+++ Task material

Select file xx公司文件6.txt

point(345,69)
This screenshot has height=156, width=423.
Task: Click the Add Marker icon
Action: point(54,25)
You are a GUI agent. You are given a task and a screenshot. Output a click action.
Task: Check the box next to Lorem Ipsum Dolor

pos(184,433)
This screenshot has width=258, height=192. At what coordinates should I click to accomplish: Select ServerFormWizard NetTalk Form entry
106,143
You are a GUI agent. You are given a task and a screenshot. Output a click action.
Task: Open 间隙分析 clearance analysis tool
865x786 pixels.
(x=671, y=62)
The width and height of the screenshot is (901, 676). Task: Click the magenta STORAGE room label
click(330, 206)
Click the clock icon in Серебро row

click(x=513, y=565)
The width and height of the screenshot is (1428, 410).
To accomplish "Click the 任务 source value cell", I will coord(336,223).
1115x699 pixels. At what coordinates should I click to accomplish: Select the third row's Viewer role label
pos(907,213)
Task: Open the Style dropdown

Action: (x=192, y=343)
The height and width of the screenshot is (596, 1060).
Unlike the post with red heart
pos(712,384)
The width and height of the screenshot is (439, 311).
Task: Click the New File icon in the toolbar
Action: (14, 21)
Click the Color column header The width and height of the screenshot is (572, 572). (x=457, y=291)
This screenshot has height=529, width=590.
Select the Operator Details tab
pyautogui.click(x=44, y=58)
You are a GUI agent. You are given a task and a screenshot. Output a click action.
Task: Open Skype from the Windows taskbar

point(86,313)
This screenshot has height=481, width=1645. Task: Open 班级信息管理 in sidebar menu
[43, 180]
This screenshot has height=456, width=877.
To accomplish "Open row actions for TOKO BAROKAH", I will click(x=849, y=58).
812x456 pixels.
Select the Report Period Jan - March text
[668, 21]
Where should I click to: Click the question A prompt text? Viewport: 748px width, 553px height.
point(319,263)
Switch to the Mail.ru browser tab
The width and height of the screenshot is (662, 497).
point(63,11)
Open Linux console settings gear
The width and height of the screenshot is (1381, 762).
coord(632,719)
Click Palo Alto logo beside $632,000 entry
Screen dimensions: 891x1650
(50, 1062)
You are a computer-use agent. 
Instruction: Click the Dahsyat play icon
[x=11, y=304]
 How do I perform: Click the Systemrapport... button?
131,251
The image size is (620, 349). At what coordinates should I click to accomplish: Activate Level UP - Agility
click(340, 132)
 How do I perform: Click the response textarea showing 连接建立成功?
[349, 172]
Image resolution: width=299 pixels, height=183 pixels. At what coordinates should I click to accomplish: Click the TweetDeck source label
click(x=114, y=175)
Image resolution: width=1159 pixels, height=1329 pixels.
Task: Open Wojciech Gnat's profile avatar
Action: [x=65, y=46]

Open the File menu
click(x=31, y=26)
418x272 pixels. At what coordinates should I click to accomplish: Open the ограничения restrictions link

++++++

> **Assigned task**: Using the material above, restate each entry exactly as it stands.

> **Written solution**:
Select file xx公司文件6.txt

point(345,69)
This screenshot has height=156, width=423.
Task: Click the Add Marker icon
Action: point(54,25)
You are a GUI agent. You are given a task and a screenshot. Output a click action.
Task: Check the box next to Lorem Ipsum Dolor

pos(184,433)
This screenshot has width=258, height=192. At what coordinates should I click to accomplish: Select ServerFormWizard NetTalk Form entry
106,143
You are a GUI agent. You are given a task and a screenshot. Output a click action.
Task: Open 间隙分析 clearance analysis tool
865x786 pixels.
(x=671, y=62)
The width and height of the screenshot is (901, 676). Task: Click the magenta STORAGE room label
click(330, 206)
Click the clock icon in Серебро row

click(x=513, y=565)
The width and height of the screenshot is (1428, 410).
To accomplish "Click the 任务 source value cell", I will coord(336,223).
1115x699 pixels. At what coordinates should I click to accomplish: Select the third row's Viewer role label
pos(907,213)
Task: Open the Style dropdown

Action: (x=192, y=343)
The height and width of the screenshot is (596, 1060).
Unlike the post with red heart
pos(712,384)
The width and height of the screenshot is (439, 311).
Task: Click the New File icon in the toolbar
Action: (14, 21)
Click the Color column header The width and height of the screenshot is (572, 572). (x=457, y=291)
This screenshot has height=529, width=590.
Select the Operator Details tab
pyautogui.click(x=44, y=58)
You are a GUI agent. You are given a task and a screenshot. Output a click action.
Task: Open Skype from the Windows taskbar

point(86,313)
This screenshot has height=481, width=1645. Task: Open 班级信息管理 in sidebar menu
[43, 180]
This screenshot has height=456, width=877.
To accomplish "Open row actions for TOKO BAROKAH", I will click(x=849, y=58).
812x456 pixels.
Select the Report Period Jan - March text
[668, 21]
Where should I click to: Click the question A prompt text? Viewport: 748px width, 553px height.
point(319,263)
Switch to the Mail.ru browser tab
The width and height of the screenshot is (662, 497).
point(63,11)
Open Linux console settings gear
The width and height of the screenshot is (1381, 762).
coord(632,719)
Click Palo Alto logo beside $632,000 entry
Screen dimensions: 891x1650
(50, 1062)
You are a computer-use agent. 
Instruction: Click the Dahsyat play icon
[x=11, y=304]
 How do I perform: Click the Systemrapport... button?
131,251
The image size is (620, 349). At what coordinates should I click to accomplish: Activate Level UP - Agility
click(340, 132)
 How do I perform: Click the response textarea showing 连接建立成功?
[349, 172]
Image resolution: width=299 pixels, height=183 pixels. At what coordinates should I click to accomplish: Click the TweetDeck source label
click(x=114, y=175)
Image resolution: width=1159 pixels, height=1329 pixels.
Task: Open Wojciech Gnat's profile avatar
Action: [x=65, y=46]

Open the File menu
click(x=31, y=26)
418x272 pixels. At what coordinates should I click to accomplish: Open the ограничения restrictions link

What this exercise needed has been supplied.